YOUR ASSIGNMENT ->
Copy out each line of the listing below that contains the word "Click".

AVAILABLE RECORDS ->
════════════════════

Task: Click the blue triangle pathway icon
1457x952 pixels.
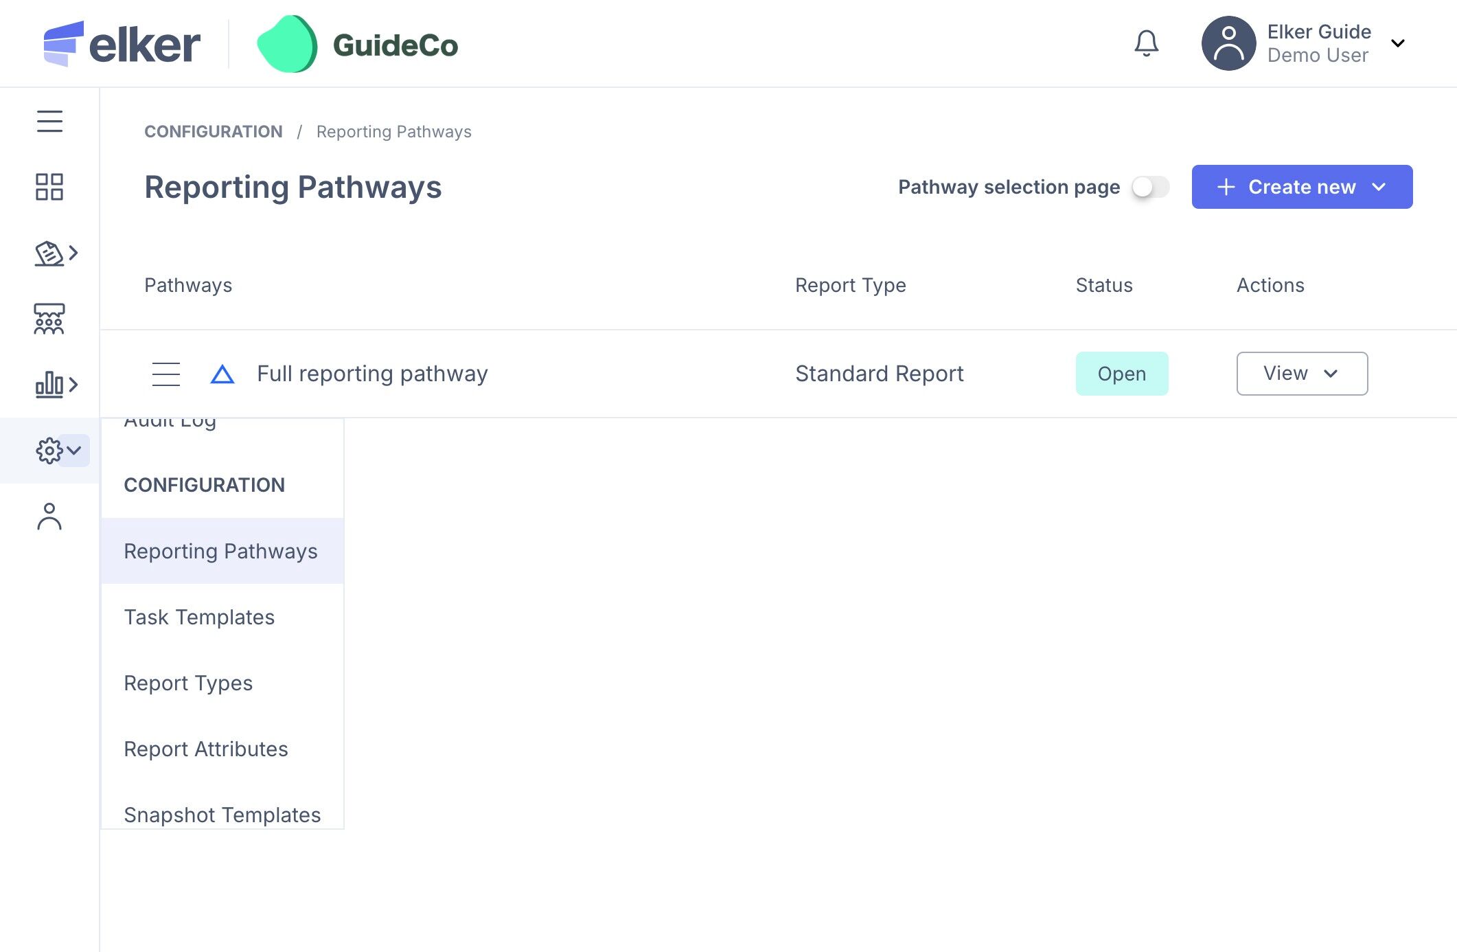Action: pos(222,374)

════════════════════

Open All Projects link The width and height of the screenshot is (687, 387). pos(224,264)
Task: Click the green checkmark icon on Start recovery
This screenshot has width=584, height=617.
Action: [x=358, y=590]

════════════════════

REPLY TO THE EXERCISE ->
Task: Click the blue triangle pathway icon
Task: Click the green checkmark icon on Start recovery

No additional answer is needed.